Mexican Americans nationally and Mexican Americans on the Texas-Mexico border are at particular risk for alcohol abuse and dependence (Caetano et al., 2008b,c). This, along with the inconsistent findings and methodological difficulties of previous research, underscore the need for a clearer understanding of how border residence influences alcohol problems among Mexican Americans. Our specific objective is to examine prevalence rates and the sociodemographic correlates of alcohol abuse and dependence among Mexican Americans living both on and off the U.S.-Mexico border. Our predictions and analytic approach are based on the epidemiological research reviewed above, other studies with U.S. Hispanics, and previously published analyses of these current data (Caetano et al., 2012). In particular, those analyses showed that after adjusting for background characteristics, (a) border men reported a higher volume of drinking than non-border men and (b) negative age trends in female prevalence and volume of drinking were more accentuated on the border than off the border. Although age by location interactions were not significant for men in multivariate analyses, male age trends for both volume and binge in bivariate analyses had the same basic form, where trends were more negative on the border. For both men and women, these trends were largely a consequence of elevated drinking levels among younger age groups. Given these patterns of drinking, we predict that border residents – and particularly younger border residents – will report higher overall rates of alcohol abuse and dependence. Moreover, alcohol problems are known to vary independently of alcohol consumption, particularly among younger age groups (e.g., Caetano et al., 2011; Selin, 2005). For example, drinking norms may not only increase the likelihood of drinking, but they may also have an independent impact on the likelihood that problems are recognized or reported (e.g., Knupfer, 1984; Mäkelä, 1978). Consequently, we predict these effects will hold independently of alcohol consumption.

MATERIALS AND METHODS

Interviews were conducted among 1,307 Mexican Americans in the U.S.-Mexico border counties of California (Imperial County: N=365), Arizona (Cochise, Santa Cruz, and Yuma Counties: N=173), New Mexico (Dona Ana County: N=65), and Texas (Cameron, El Paso, Hidalgo and Webb Counties: N=704) between March 2009 and July 2010. For increased comparability with the non-border HABLAS sample, data for the border sample were collected in urban areas only. Non-border Mexican American respondents (N=1,288) were interviewed as part of the 2006 Hispanic Americans Baseline Alcohol Survey (HABLAS), which sampled from 5 metropolitan areas of the U.S. Most of these 1,288 respondents were interviewed in Los Angeles (N=609) and Houston (N=513), and additional interviews were conducted in New York (N=86), Philadelphia (N=59), and Miami (N=21).

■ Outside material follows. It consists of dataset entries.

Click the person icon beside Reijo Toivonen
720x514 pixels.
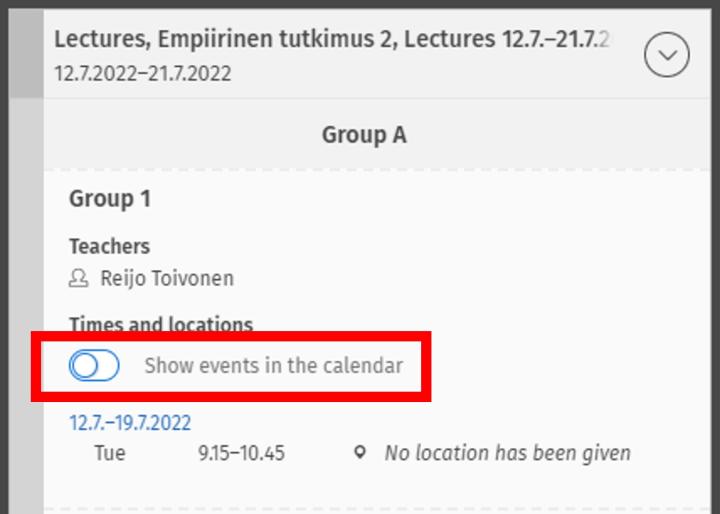pyautogui.click(x=78, y=279)
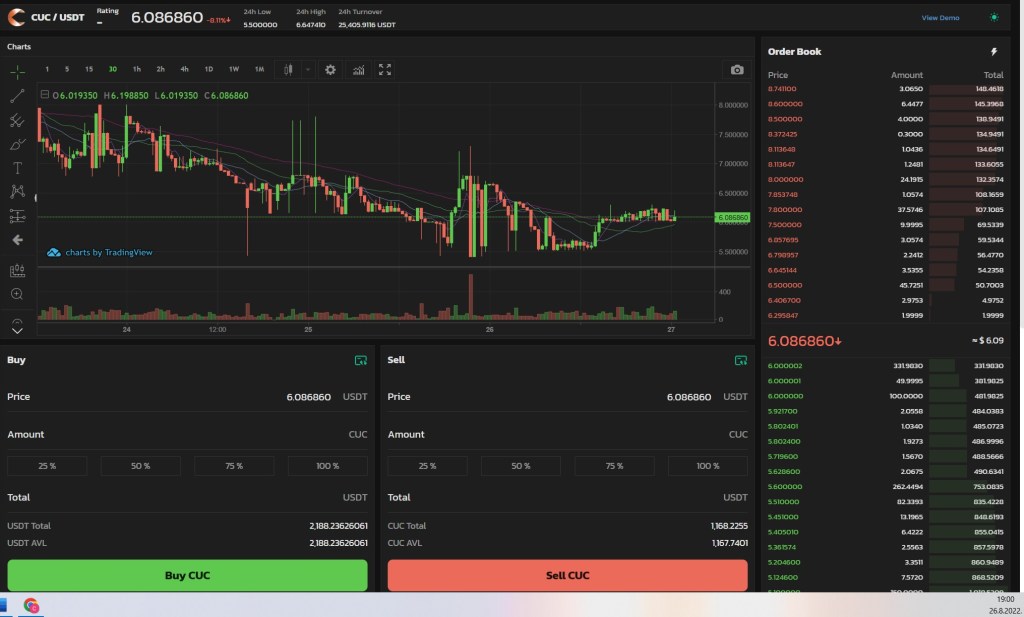This screenshot has height=617, width=1024.
Task: Toggle the Order Book lightning icon
Action: point(993,51)
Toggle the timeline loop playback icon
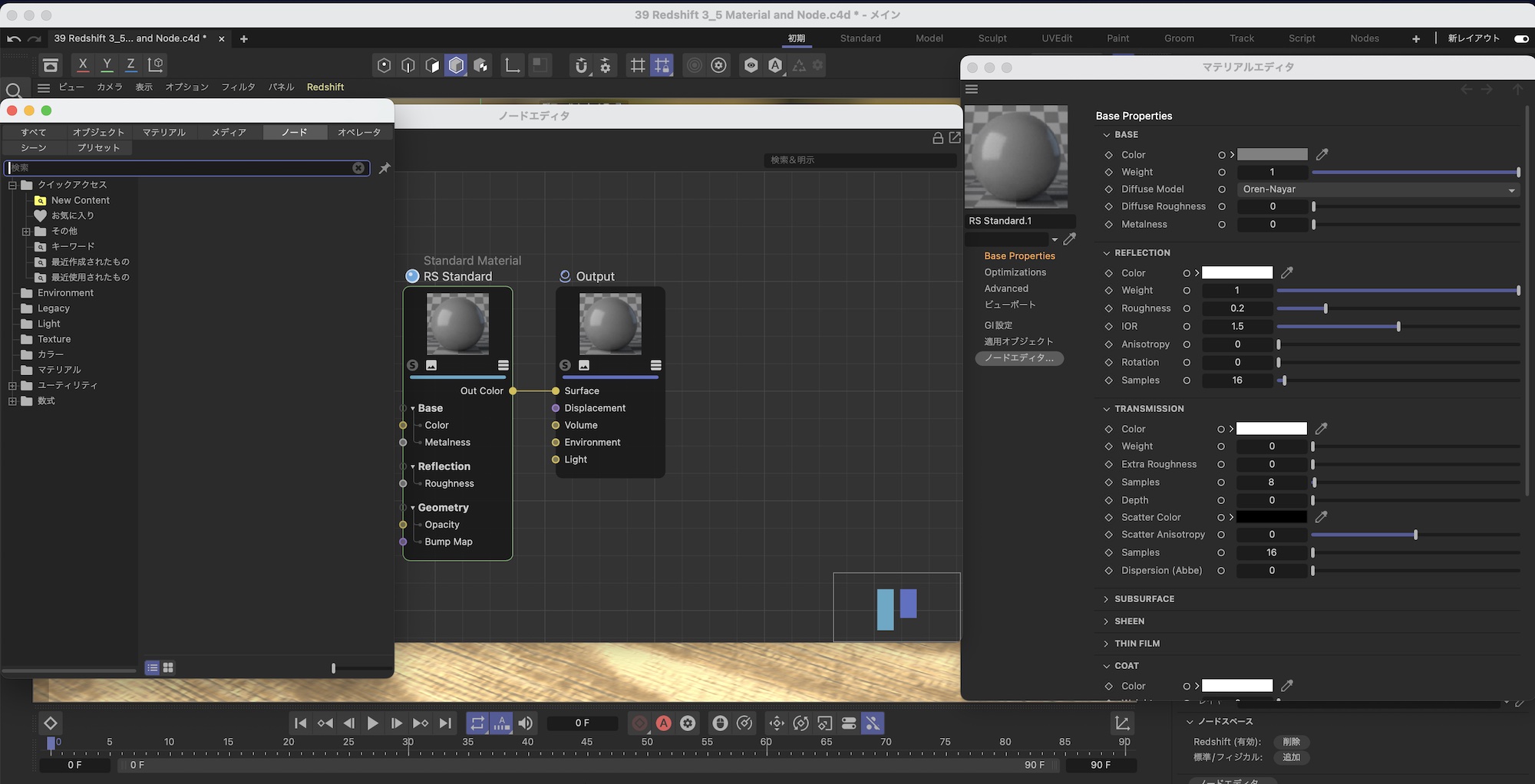The height and width of the screenshot is (784, 1535). point(477,723)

Both the border and non-border surveys used the same multistage cluster sampling methodology, with the only exception being that the border methodology also involved stratifying by county, with all primary sampling units coming from urban areas. Weighted response rates for the border and non-border surveys were 67% and 76%, respectively (out of all possible people selected into the study, whether reached or not). Both studies sampled the adult population 18 years or older and determined Mexican American ethnicity via self-identification. The 2 studies also used identical questionnaires, with the exception of a series of questions about drinking across the border in Mexico, which were asked only in the border study. The questionnaire was pre-tested in English, then translated into Spanish, then back-translated to English. Trained bilingual interviewers conducted Computer Assisted Personal Interviews at the respondents’ home that lasted about 1 hour. In both studies, respondents received a $25 incentive for participation and provided written informed consent. Both surveys were approved by the Committee for the Protection of Human Subjects of the University of Texas Health Science Center at Houston.

Measures

Alcohol abuse and dependence (past 12 months)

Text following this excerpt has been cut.